CommonGen (Generative Commonsense Reasoning)
Constrained text generation task, associated with a benchmark dataset
@kaggle.thedevastator_commongen_a_benchmark_dataset_for_generative_com
Constrained text generation task, associated with a benchmark dataset
@kaggle.thedevastator_commongen_a_benchmark_dataset_for_generative_com
The CommonGen Dataset is a new benchmark dataset for the task of generative commonsense reasoning. This task is challenging because it requires both relational reasoning using background commonsense knowledge and compositional generalization ability to work on unseen concept combinations. The CommonGen Dataset provides a set of training data and validation data for the task of generating commonsense sentences. The dataset contains a set of concept sets and target sentences that the model should generate
The CommonGen Dataset is a new benchmark dataset for the task of generative commonsense reasoning. This task is challenging because it requires both relational reasoning using background commonsense knowledge and compositional generalization ability to work on unseen concept combinations.

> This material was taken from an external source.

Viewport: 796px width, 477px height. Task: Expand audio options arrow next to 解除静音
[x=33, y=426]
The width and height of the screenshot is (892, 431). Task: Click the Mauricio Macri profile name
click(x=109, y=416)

This guide provides an overview of the CommonGen Dataset and how to use it for generative commonsense reasoning tasks.
The CommonGen Dataset contains a set of training data, validation data, and test data. The training data consists of pairs of concepts and targets, where the target is a sentence that should be generated based on the concepts. The validation data contains pairs of concepts and targets, where the target is a sentence that should be generated based on the concepts. The test data contains pairs of concepts and targets, where the target is a sentence that should be generated based on the concepts.

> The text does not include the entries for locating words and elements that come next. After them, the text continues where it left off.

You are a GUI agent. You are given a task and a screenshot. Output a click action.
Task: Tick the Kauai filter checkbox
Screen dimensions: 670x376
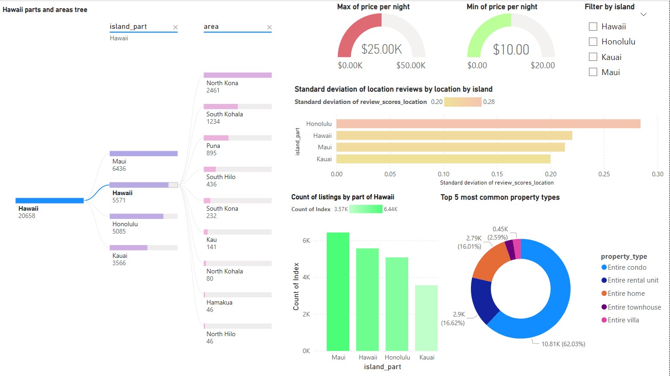coord(593,57)
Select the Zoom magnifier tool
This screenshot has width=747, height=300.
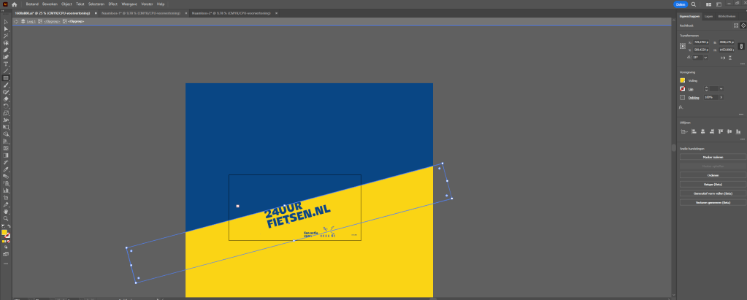[6, 218]
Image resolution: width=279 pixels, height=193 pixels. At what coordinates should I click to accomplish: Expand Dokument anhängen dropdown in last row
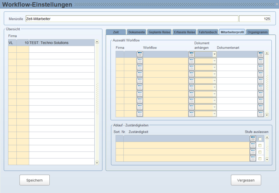[214, 114]
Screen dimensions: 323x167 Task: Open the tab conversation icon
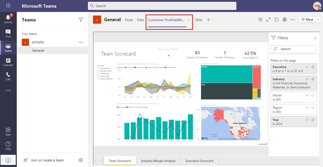(260, 19)
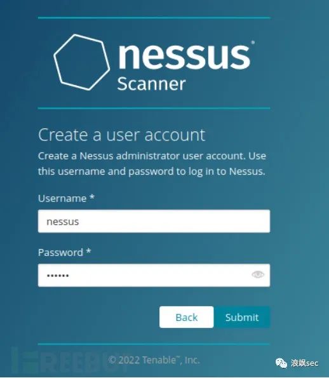Click the Password * label

(x=65, y=252)
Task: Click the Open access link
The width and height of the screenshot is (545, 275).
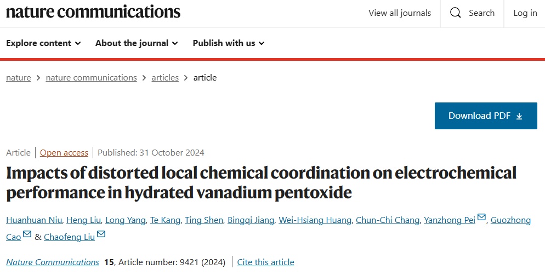Action: [64, 153]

To use the CommonGen Dataset for generative commonsense reasoning tasks, you will need to train a model on the training data and then evaluate your model on the validation and test data
- Achieving human-like commonsense reasoning ability in AI models
- Generating natural language descriptions of complex concept combinations
- Developing new methods for efficient data-driven commonsense knowledge acquisition
The CommonGen Dataset is a new benchmark dataset for the task of generative commonsense reasoning. This task is challenging because it requires both relational reasoning using background commonsense knowledge and compositional generalization ability to work on unseen concept combinations.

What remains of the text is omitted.